Records for the exercise Block Start

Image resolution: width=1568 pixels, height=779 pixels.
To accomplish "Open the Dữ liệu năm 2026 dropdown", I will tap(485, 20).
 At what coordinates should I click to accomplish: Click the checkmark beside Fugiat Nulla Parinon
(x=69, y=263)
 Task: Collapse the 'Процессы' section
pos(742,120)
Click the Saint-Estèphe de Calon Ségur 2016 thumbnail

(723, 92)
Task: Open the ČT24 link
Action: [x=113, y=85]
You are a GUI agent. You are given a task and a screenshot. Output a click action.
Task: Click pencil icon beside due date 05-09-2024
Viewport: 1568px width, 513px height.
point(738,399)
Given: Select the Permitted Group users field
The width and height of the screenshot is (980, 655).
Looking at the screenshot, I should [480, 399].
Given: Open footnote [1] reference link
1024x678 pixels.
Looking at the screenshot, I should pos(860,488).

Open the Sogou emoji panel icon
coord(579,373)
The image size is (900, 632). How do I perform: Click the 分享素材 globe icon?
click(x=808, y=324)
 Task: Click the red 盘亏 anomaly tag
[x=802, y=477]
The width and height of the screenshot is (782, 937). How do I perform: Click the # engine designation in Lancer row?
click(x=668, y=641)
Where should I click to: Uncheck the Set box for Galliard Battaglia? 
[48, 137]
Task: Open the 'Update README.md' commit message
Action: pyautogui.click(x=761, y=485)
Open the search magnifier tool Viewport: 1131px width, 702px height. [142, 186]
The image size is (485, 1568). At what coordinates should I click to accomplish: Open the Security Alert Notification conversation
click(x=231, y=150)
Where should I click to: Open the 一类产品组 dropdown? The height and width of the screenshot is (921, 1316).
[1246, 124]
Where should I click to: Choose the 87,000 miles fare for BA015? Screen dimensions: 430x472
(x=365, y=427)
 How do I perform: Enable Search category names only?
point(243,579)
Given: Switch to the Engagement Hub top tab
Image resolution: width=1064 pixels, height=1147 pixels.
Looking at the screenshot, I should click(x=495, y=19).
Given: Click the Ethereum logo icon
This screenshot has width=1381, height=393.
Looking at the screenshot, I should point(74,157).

Records for the exercise Block End

Work order:
Start with the line that contains "Image resolution: width=1064", end with the last line of the entries, and please retype every line in that span exactly, with no others.

Task result:
Image resolution: width=1064 pixels, height=1147 pixels.
Looking at the screenshot, I should click(x=495, y=19).
Given: Click the Ethereum logo icon
This screenshot has width=1381, height=393.
Looking at the screenshot, I should point(74,157).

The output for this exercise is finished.